Tal alteração também considerou o contexto da crise gerada pela pandemia da COVID-19, uma vez que, para o deferimento do processamento da recuperação judicial, é imprescindível a apresentação dos documentos contidos no artigo 51 da LRF, com o intuito de provar a verdadeira necessidade do processo recuperatório.
Entretanto, no contexto atual, sobretudo com as medidas restritivas de funcionamento de determinados locais e órgãos públicos, o acesso à documentação necessária se tornou dificultoso, fato que poderia prejudicar empresas que necessitam com urgência dos efeitos do Stay Period e que poderiam sofrer medidas constritivas oriundas de ações e execuções.

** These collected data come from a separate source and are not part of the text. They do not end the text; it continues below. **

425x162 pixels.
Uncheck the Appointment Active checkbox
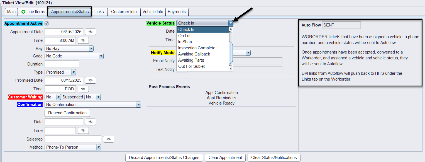47,23
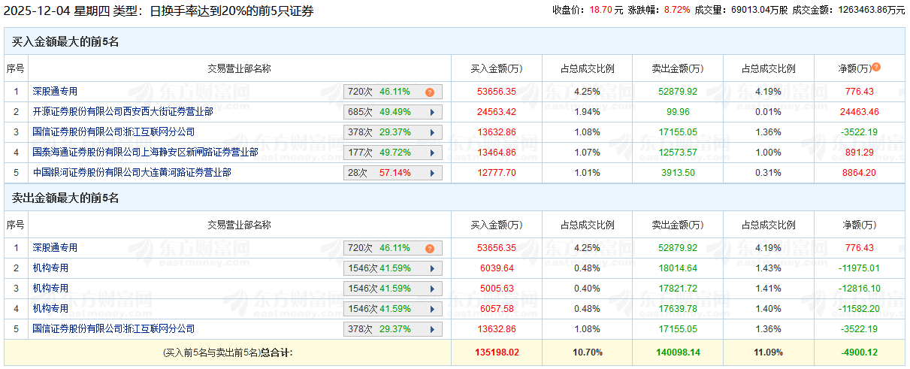Screen dimensions: 910x369
Task: Open 深股通专用 link in the buy table
Action: [55, 92]
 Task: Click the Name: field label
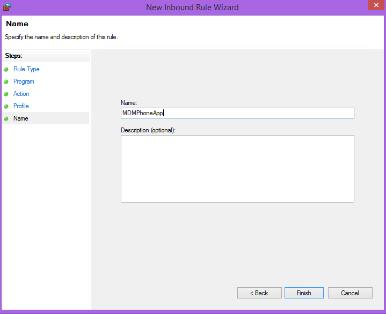coord(129,103)
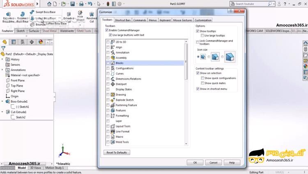Check Lock CommandManager and toolbars
The image size is (308, 174).
coord(198,42)
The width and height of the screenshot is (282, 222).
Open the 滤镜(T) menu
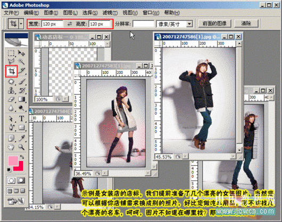[110, 13]
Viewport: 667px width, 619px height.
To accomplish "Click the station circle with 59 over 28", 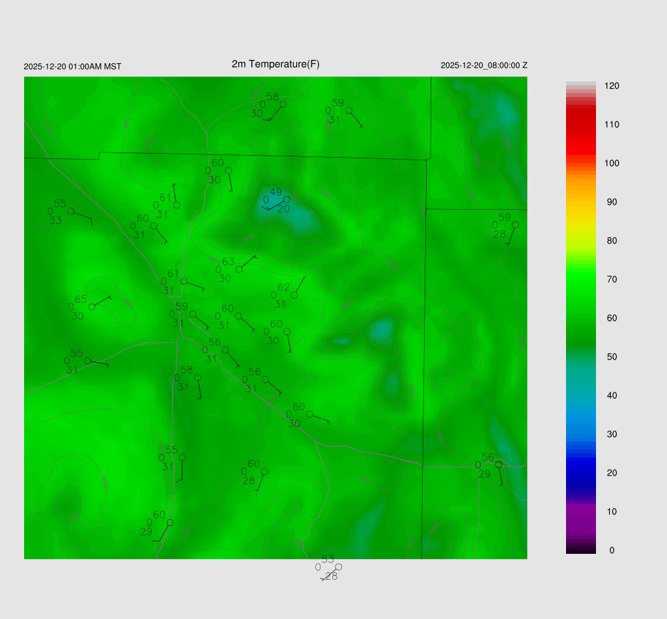I will (x=515, y=225).
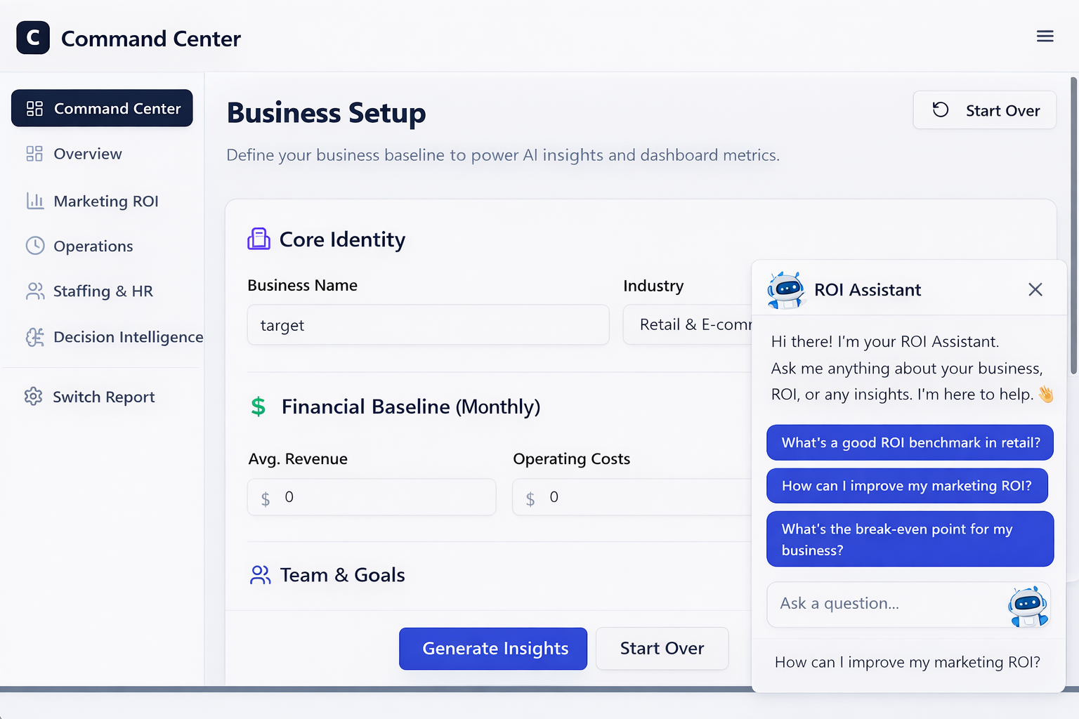Viewport: 1079px width, 719px height.
Task: Click the robot icon inside the question box
Action: [x=1028, y=605]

Como o próprio artigo 6º, §12 da LRF preceitua, é necessário que os requisitos do artigo 300 do Código de Processo Civil sejam atendidos para o deferimento da tutela de urgência e a antecipação dos efeitos do Stay Period, quais sejam: i) periculum in mora, que poderá se caracterizar pelo perigo de dano decorrente de medidas constritivas em face dos ativos do devedor pelos credores, bem como pela impossibilidade de se obter em tempo hábil a documentação exigida pela lei para o deferimento do processamento da recuperação e; ii) fumus boni iuris, segundo o qual o devedor deve comprovar que atende aos requisitos exigidos pela LRF para o requerimento da recuperação judicial.

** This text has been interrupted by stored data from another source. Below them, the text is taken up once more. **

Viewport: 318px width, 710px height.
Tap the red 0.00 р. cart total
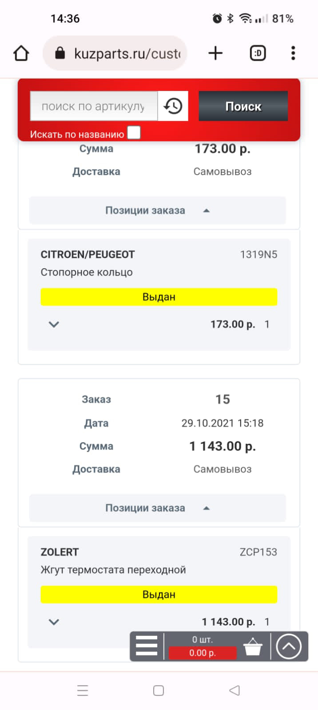[203, 653]
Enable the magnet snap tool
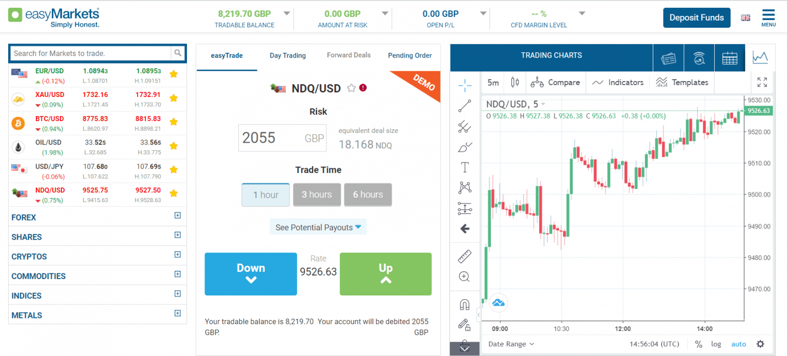The image size is (787, 356). (465, 303)
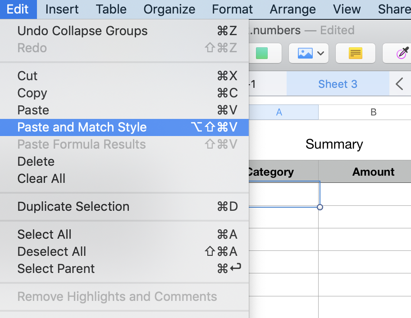Choose Undo Collapse Groups
This screenshot has width=411, height=318.
coord(82,31)
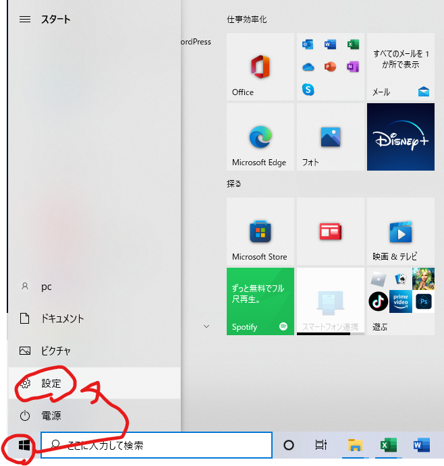Open the red news tile
444x466 pixels.
[330, 231]
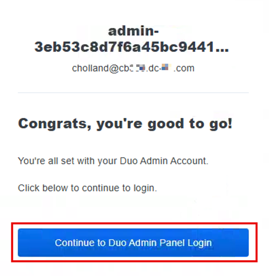Click the "You're all set" confirmation sentence
This screenshot has width=269, height=276.
pos(113,161)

Cabe ponderar que a tutela não poderá perdurar por prazo indeterminado, em prejuízo dos credores, conforme preleciona Marcelo Barbosa Sacramone[2]:
“Nos casos absolutamente urgentes, o pedido de tutela antecipada em caráter antecedente deverá exigir o aditamento da petição inicial e a complementação da argumentação e da documentação exigida pelo art. 51 no prazo de 15 dias, a menos que prazo maior seja fixado judicialmente (art. 303, §1º, do CPC) ”

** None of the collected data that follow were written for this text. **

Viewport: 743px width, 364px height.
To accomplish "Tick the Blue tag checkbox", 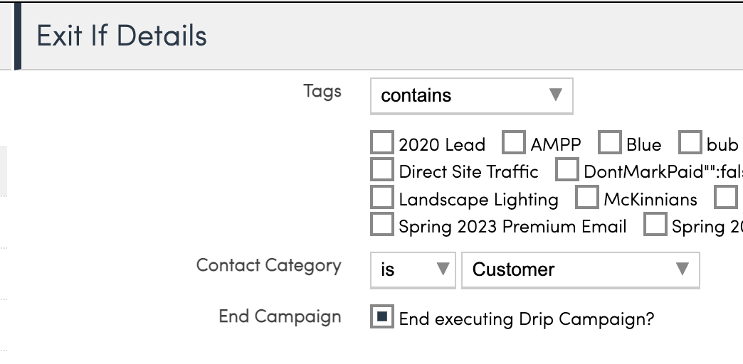I will pos(609,143).
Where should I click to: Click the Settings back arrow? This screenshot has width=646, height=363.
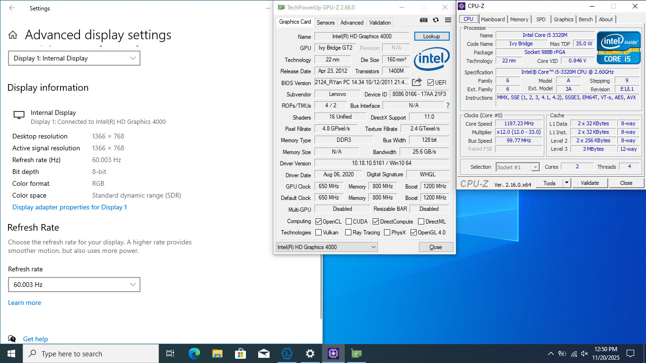pyautogui.click(x=12, y=8)
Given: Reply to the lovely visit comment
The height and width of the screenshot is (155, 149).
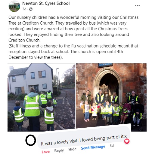Looking at the screenshot, I should pyautogui.click(x=59, y=150).

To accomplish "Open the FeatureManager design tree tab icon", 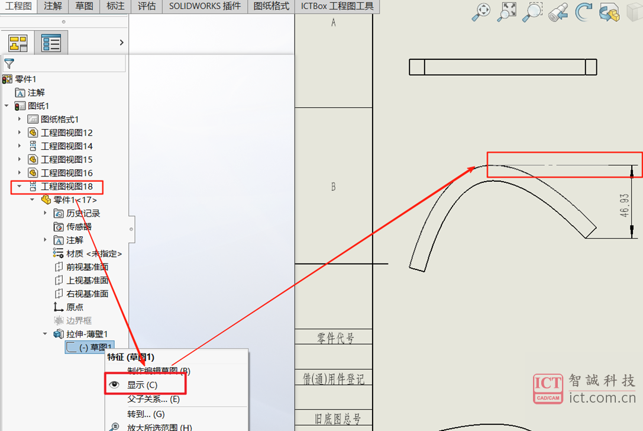I will pos(18,43).
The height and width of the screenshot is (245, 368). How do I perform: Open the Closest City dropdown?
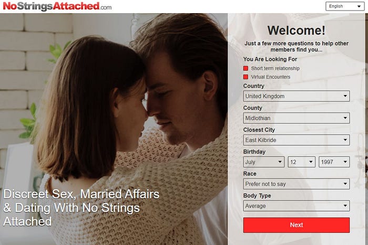(x=297, y=140)
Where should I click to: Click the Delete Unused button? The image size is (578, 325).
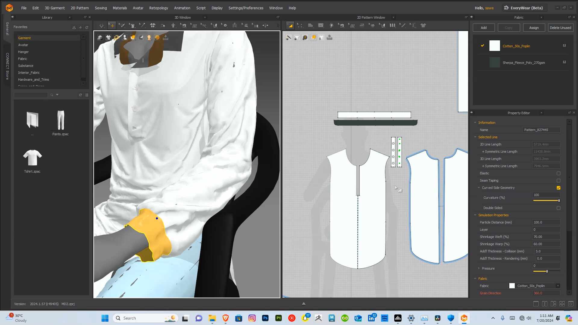(560, 28)

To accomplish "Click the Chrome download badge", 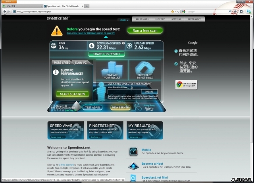I will [186, 85].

Depreende-se, portanto, que a Lei nº 14.112/20 trouxe importantes alterações às normas recuperacionais, buscando a consolidação de entendimentos já adotados pela jurisprudência no que tange ao Stay Period. Como já vem ponderando parte da doutrina, os aplicadores do direito deverão se manter atentos ao entendimento a ser seguido pelos tribunais brasileiros, acompanhando se permanecerá sendo admitida a extensão do Período de Blindagem ou se a alteração legislativa agora será respeitada ipsis litteris, admitindo-se única prorrogação.
[1] In STJ, AgInt no AREsp 1684995 / RS, Quarta Turma, Min. Rel. MARCO BUZZI, J. 29/10/2020.
[2] In “Comentários à Lei de Recuperação e Falência”, 2ª Edição, 2021, página 125.